Wielka wada laptopów gamingowych przejdzie do historii? Amerykanie mają gotowe rozwiązanie

Laptop gamingowy to zło konieczne. Być może już niedługo
Wady laptopów przeznaczonych dla graczy można mnożyć w nieskończoność. Wysoki ciężar i spore gabaryty skutecznie obniżają mobilność. Bateria często wystarcza jedynie na kilkadziesiąt minut grania, w dodatku ze znacznie niższą wydajnością, niż przy zasilaniu sieciowym. I jeszcze ten hałas wentylatorów. Do tego brak możliwości istotnej modernizacji, w tym zwłaszcza wymiany karty graficznej. Czy na pewno? Firma Framework postanowiła udowodnić, że jest na to rozwiązanie.

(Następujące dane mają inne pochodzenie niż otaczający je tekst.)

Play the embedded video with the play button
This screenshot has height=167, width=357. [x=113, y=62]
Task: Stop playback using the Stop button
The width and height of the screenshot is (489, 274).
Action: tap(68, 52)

Przed kilkoma dniami zaproszono lokalnych dziennikarzy, by ci mogli zapoznać się z możliwościami modularnego laptopa, w którym wymiana karty graficznej jest możliwa. Wrażenia? Entuzjastyczne, choć trzeba pamiętać o niedoskonałościach.
Framework przedstawia laptopa z wymienną kartą graficzną
Dziennikarz The Verge, który uczestniczył w pokazach nowego sprzętu, nie kryje entuzjazmu. Cóż, być może właśnie pojawiło się światełko w tunelu, otwierające nową erę w historii laptopów dla graczy. Przedstawicielowi amerykańskiej redakcji dane było wymienić kartę graficzną AMD Radeon RX 7700S na NVIDIA GeForce RTX 5070. Jak sam twierdzi, wymiana trwała zaledwie trzy minuty i sprowadzała się do odkręcenia sześciu śrub. W teorii nic prostszego, w praktyce rzekomo też.

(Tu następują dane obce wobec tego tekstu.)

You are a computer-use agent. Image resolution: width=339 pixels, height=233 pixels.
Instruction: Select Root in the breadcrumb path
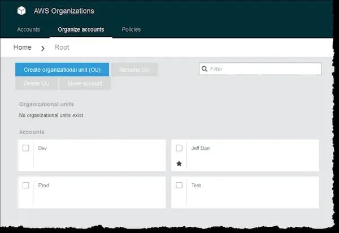62,48
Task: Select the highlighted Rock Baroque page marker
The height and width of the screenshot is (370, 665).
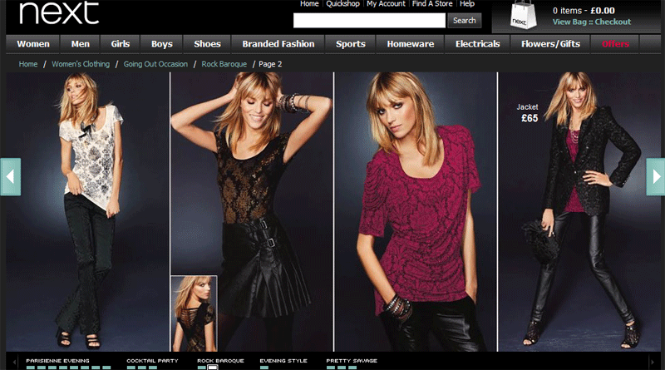Action: point(213,367)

Na wieść o tego typu modularnej konstrukcji gracze, którzy na ogół z konieczności wybierają laptopy gamingowe, powinni zareagować entuzjazmem. Sęk w tym, że raczej tak nie będzie. Proponowane rozwiązanie ma bowiem trzy istotne ograniczenia, przez co wcale nie jest tak atrakcyjne, jak mogłoby się wydawać.

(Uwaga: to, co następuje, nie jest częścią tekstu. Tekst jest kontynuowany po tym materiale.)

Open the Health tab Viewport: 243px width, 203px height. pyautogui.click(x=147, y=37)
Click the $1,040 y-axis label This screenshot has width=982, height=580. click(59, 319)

Największa bariera pozostaje nie do przeskoczenia
Pierwszy problem to fakt, że cały czas mówimy o układach mobilnych, gdzie na ten moment po prostu nie ma w czym wybierać. Dla przykładu RTX 5070, który posłużył do eksperymentu, to karta wyposażona w 8 GB pamięci operacyjnej, co skutecznie ogranicza jej wydajność, zwłaszcza w rozdzielczości 1440p i wyższej.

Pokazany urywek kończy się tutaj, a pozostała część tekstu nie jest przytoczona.